IndiCo's partners will include VitalSource/Verba and RedShelf, which will help bookstores and their students identify, buy, sample and track the use of ebooks and other digital instructional material; Sidewalk, for book rentals and tracking faculty adoptions; Akadémos, a virtual textbook provider and student marketplace for those stores that want to stop providing those services; and Amazon, which will provide books at wholesale prices to IndiCo's members, which Walton says the retail giant has not done before. Other partners include Montezuma Publishing, Nebraska Book Company and Trimdata Corp.

 

Walton's vision is that IndiCo and its corporate partners will enable independent campus stores to offer the lowest possible prices on instructional materials to students. While that will arguably hasten the pace at which the stores must wean themselves from relying on textbook revenue (and profits), the collaborative is also designed to increase their buying power so they can buy the other merchandise they sell to students and alumni more cheaply, and therefore increase their margins and profitability on noninstructional materials. (The association expects down the road to formally announce a plan to help its stores buy merchandise directly from Asia.)

 

The expectation, Walton says, is that these changes will allow campus stores to focus less on pure retail and more on education. In this vision, the bookstore becomes an "academic resource, creating stronger partnerships with faculty and alignment to student learning outcomes," IndiCo says in promotional materials.

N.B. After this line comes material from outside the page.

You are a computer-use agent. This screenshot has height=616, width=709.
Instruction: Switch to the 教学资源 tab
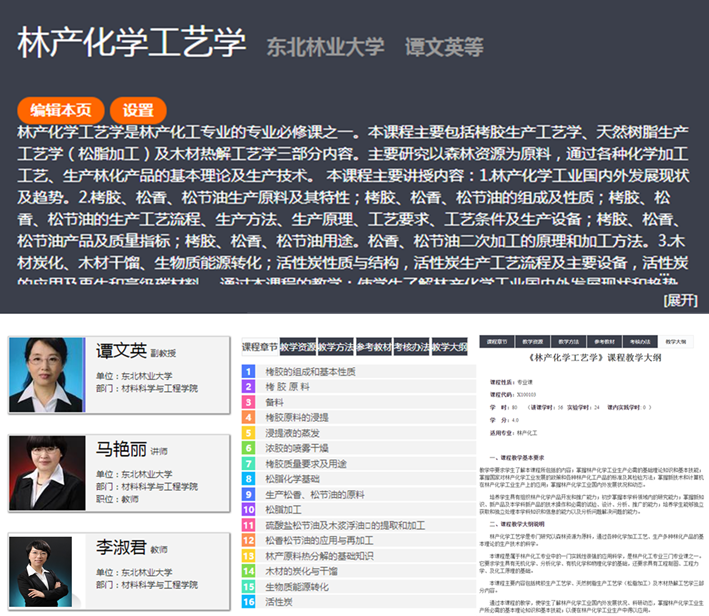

Barnes & Noble officials declined to comment for this article. Clay Wahl, executive vice president for sales operations at Follett Higher Education, said via email that the company "applauds Indico’s intent to play a role in sustaining the relevancy of higher education bookstores, which has been the core mission of Follett Corporation for over 80 years."

He said that in addition to managing stores through leasing arrangements, Follett provides a range of services to independent campus stores and works to "address textbook affordability with our text rental library, the nation’s largest," used books, digital and OER content and integration, and other approaches.

"These services integrate within the existing technology platforms of our customers; they are not standalone services provided by multiple companies," Wahl said. "Follett has invested heavily in these academic integration points, technologies and tools to truly reduce the level of complexity for administrators, faculty and students."

He added: "Every physical or virtual store requires expense to operate, whether it’s Follett or the institution that runs its own bookstore. This is why Follett has had decades of success operating bookstores for institutions that prefer to focus on education. Because of Follett’s resources and our many years of experience in managing bookstores, we provide efficient operations that allow us to return a portion of store profit to the institution for reinvestment within the campus community."

Optimism From Partners

Some of the entities IndiCo will be working with say they believe the collaborative is an idea whose time has come.

"From the conversations we've had, I think this can have a significant impact as an alternative option for institutions," says Jonathan Shar, chief marketing officer for Akadémos. "There's a lot of interest from schools in finding alternative solutions to really address textbook affordability, but many of them no longer have the knowledge and resources to run a general merchandise store themselves. This seems like it has the possibility of creating a one-stop shop hybrid solution for those institutions that want to move off lease, to take back the campus store."

Mike Hale, VitalSource's vice president of education for North America, said IndiCo can "make it easier for stores to handle a more complex marketplace."

Helping independent stores navigate the many choices they have to make about instructional materials and increasing their buying power through the consortium, he said, will help "make stores more relevant to the mission of their universities."